→ **TRY IT**: Your reply must hold the lines from the one containing "Open the mail envelope inbox icon" to the end of the entries, copied exactly, with pictures excluded.

# # #

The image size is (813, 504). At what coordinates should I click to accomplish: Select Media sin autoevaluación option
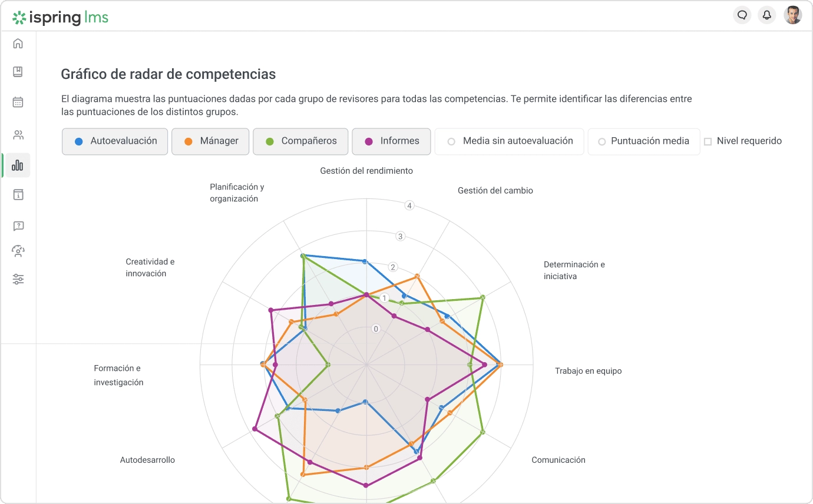point(509,141)
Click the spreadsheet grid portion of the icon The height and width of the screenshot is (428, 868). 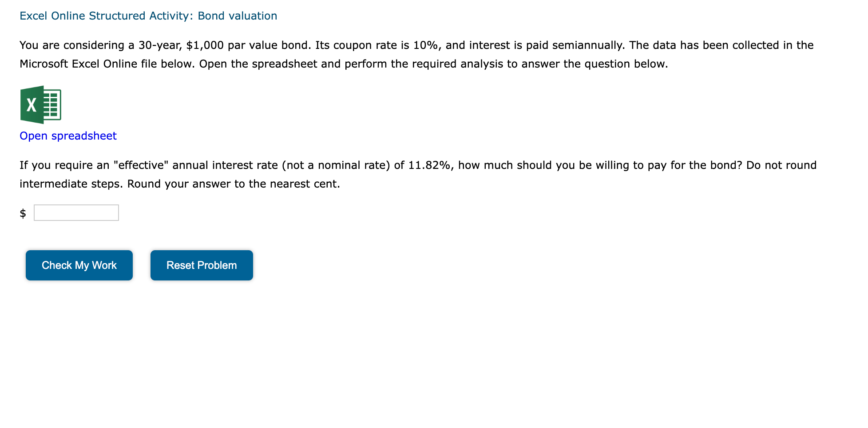(52, 105)
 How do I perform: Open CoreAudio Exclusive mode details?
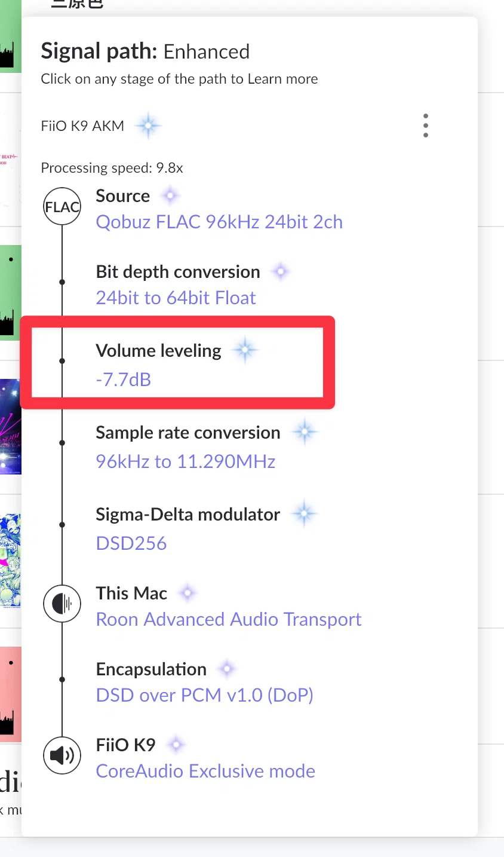[x=205, y=771]
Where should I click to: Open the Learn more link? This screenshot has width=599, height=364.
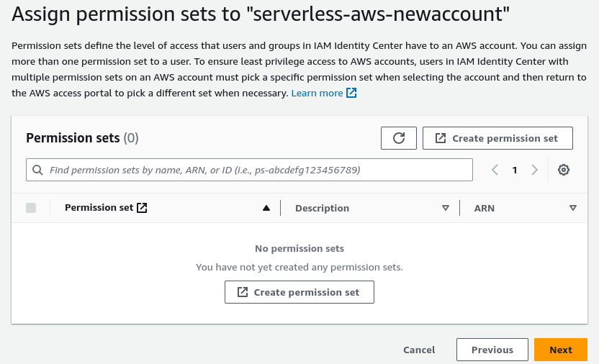[317, 93]
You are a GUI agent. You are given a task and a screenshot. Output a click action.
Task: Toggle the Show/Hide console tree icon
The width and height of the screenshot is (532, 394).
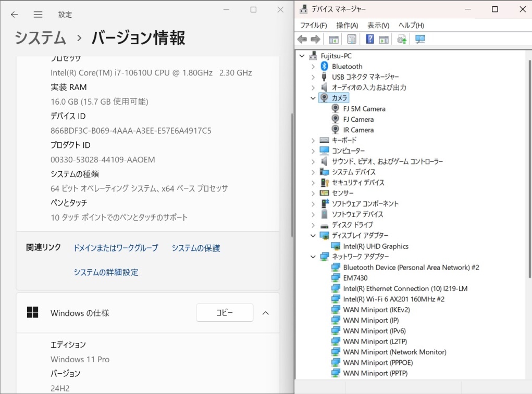click(x=333, y=39)
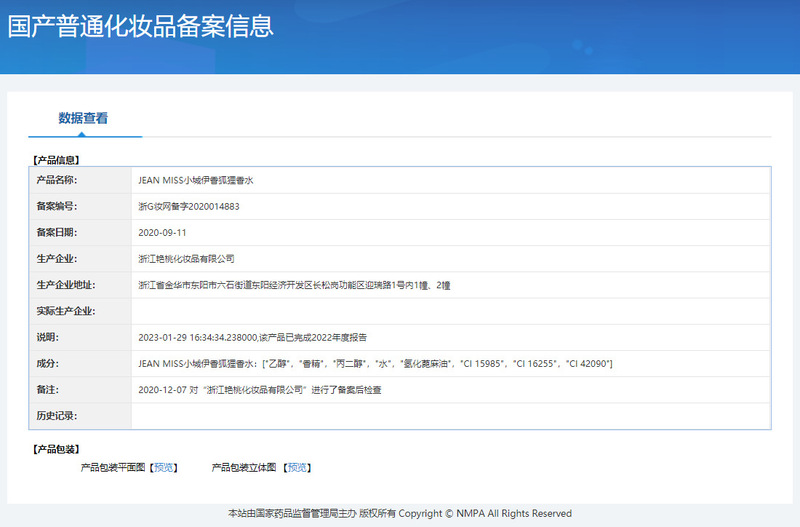The height and width of the screenshot is (527, 800).
Task: Open 预览 link for 产品包装平面图
Action: tap(165, 467)
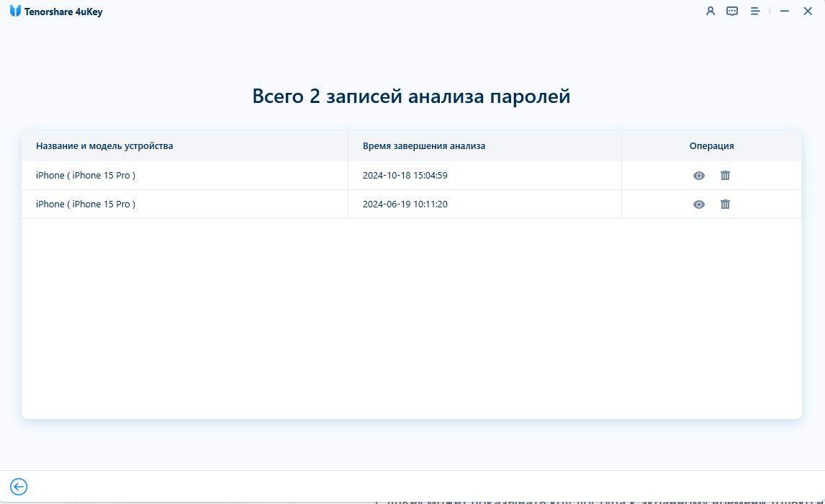
Task: Open the hamburger menu in title bar
Action: tap(755, 12)
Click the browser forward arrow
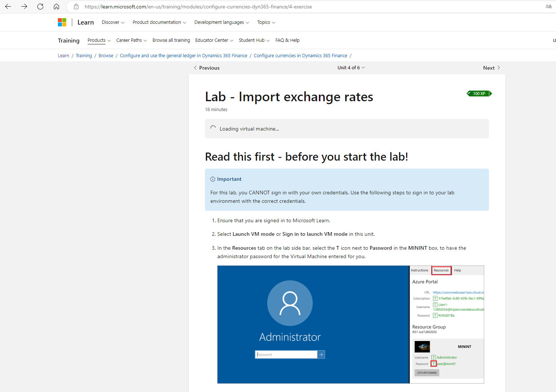 point(24,6)
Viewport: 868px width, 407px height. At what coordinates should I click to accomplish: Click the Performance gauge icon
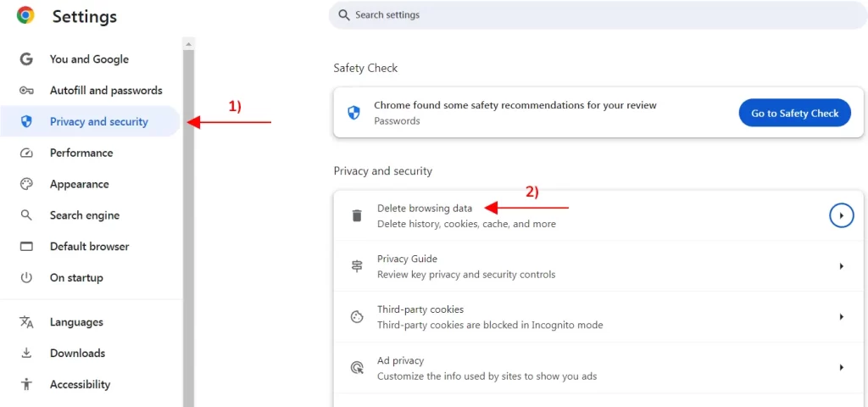[26, 153]
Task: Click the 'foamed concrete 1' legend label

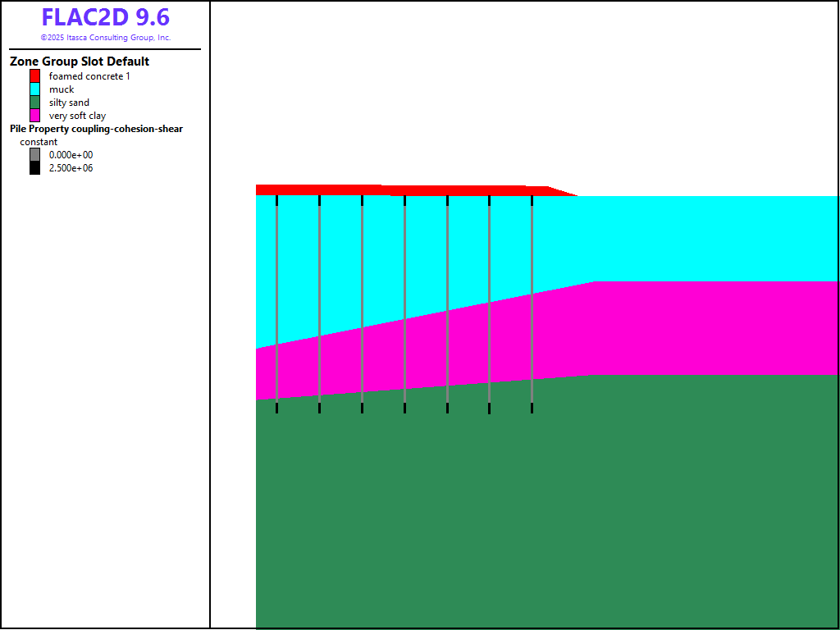Action: pos(89,76)
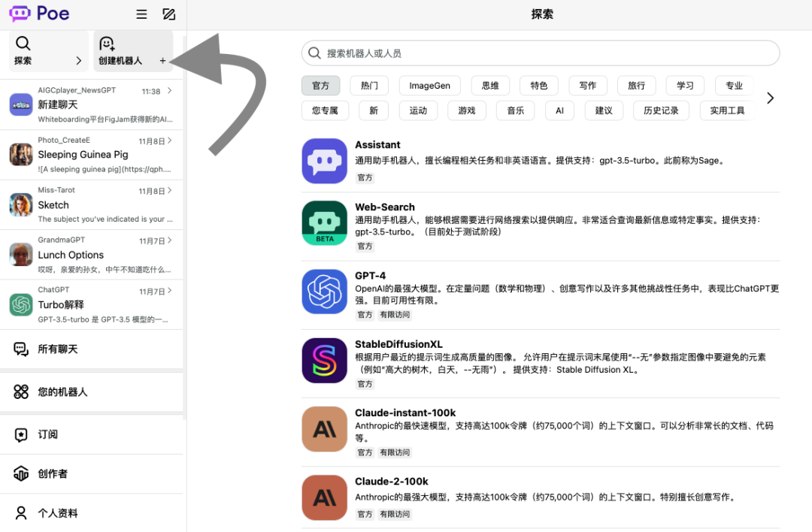Click the Claude-instant-100k bot icon
Viewport: 812px width, 532px height.
coord(324,429)
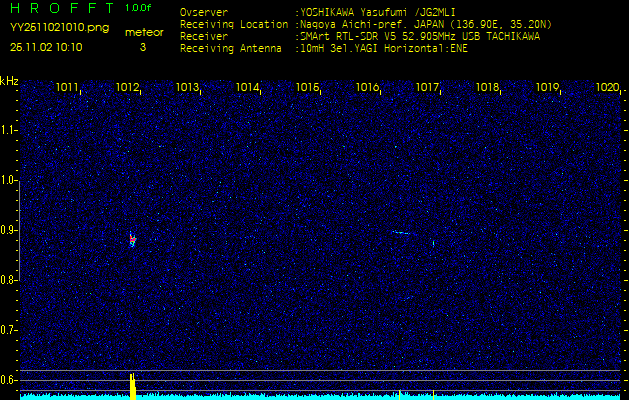
Task: Click the 0.9 frequency axis label
Action: [9, 230]
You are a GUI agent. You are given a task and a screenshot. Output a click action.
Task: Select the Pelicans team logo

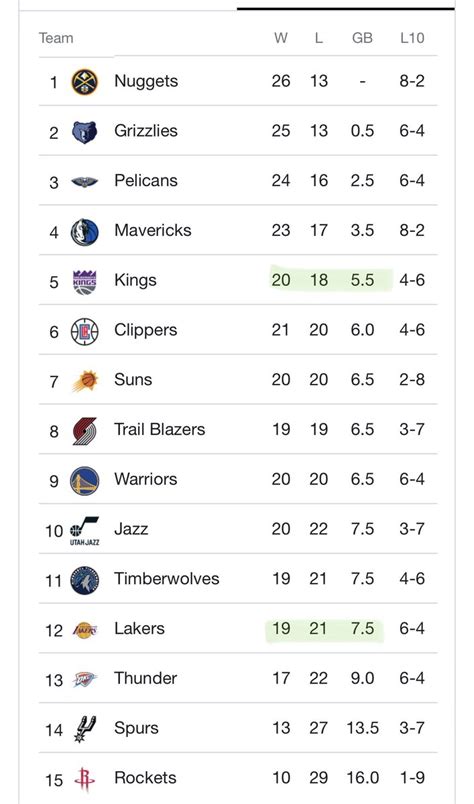pyautogui.click(x=85, y=182)
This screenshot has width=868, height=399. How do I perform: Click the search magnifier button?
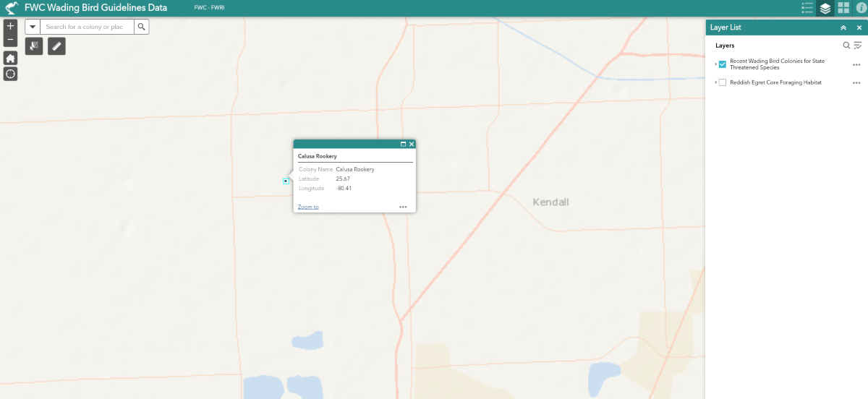pyautogui.click(x=142, y=27)
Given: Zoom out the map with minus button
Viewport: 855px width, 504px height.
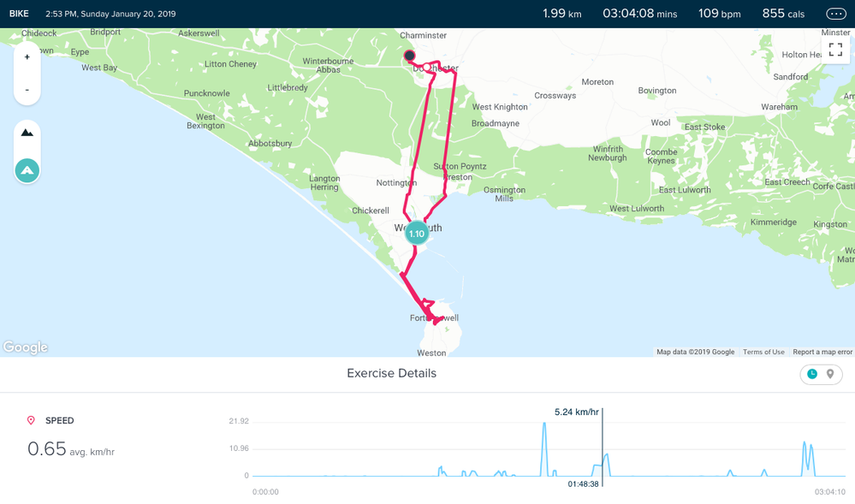Looking at the screenshot, I should point(27,90).
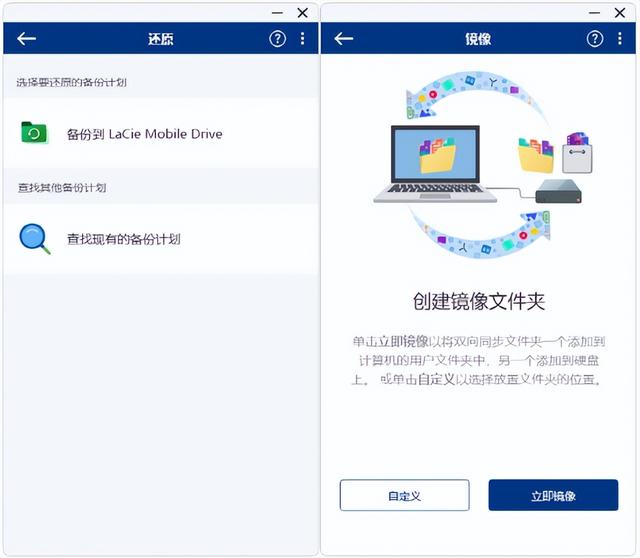This screenshot has width=640, height=558.
Task: Click the external hard drive illustration
Action: (x=558, y=191)
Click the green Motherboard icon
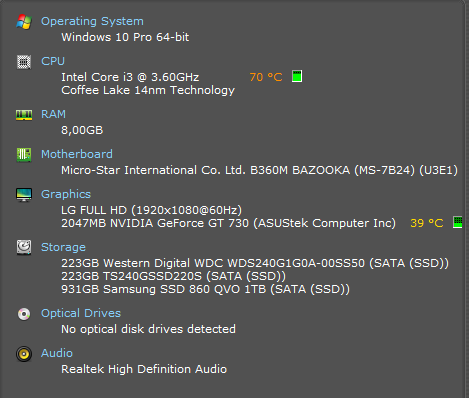The height and width of the screenshot is (398, 469). tap(24, 155)
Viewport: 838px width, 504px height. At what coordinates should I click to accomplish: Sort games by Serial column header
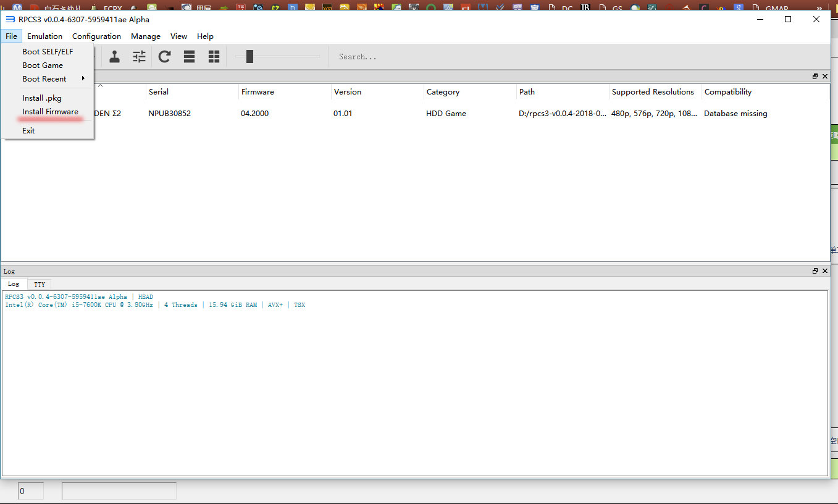pyautogui.click(x=159, y=92)
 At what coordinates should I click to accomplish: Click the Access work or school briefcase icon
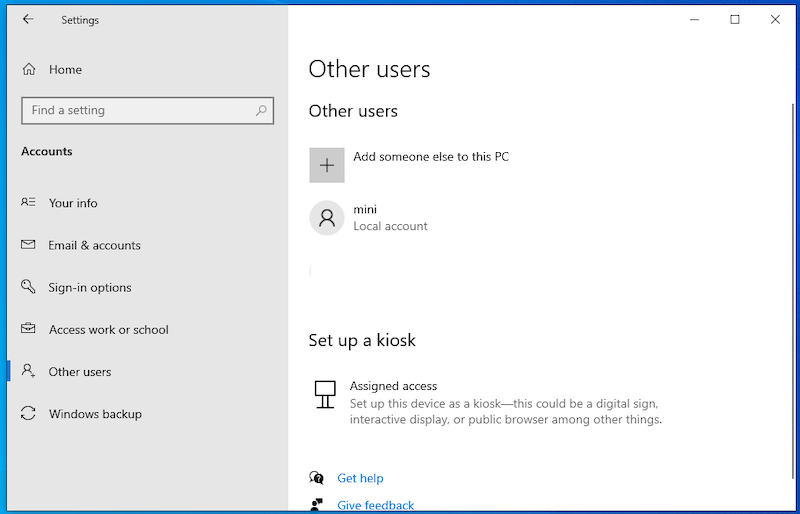[x=29, y=329]
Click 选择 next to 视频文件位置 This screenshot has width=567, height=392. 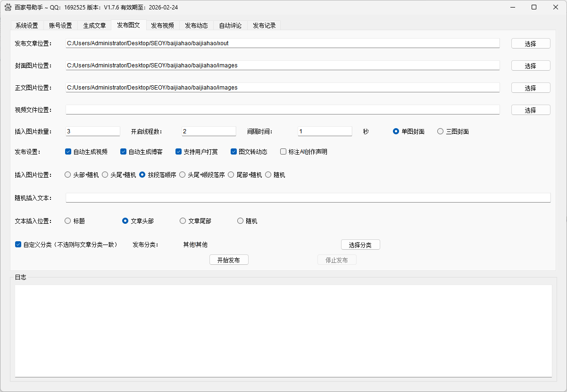[531, 109]
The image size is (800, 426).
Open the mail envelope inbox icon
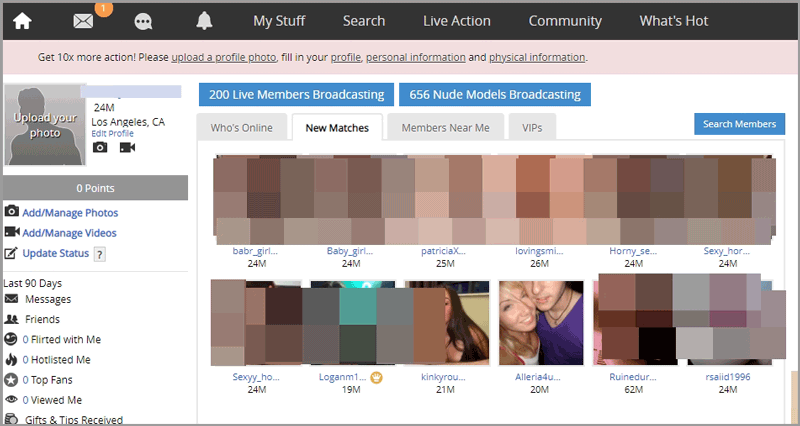point(84,21)
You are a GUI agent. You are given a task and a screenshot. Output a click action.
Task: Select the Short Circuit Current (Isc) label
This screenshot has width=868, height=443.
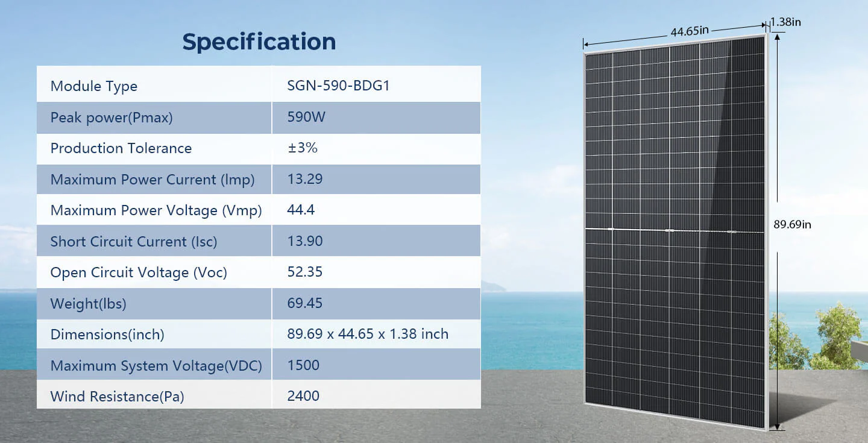tap(134, 242)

# # #

→ **WRITTEN RESPONSE**:
Open the mail envelope inbox icon
point(84,21)
You are a GUI agent. You are given a task and a screenshot. Output a click action.
Task: Select the Short Circuit Current (Isc) label
This screenshot has width=868, height=443.
tap(134, 242)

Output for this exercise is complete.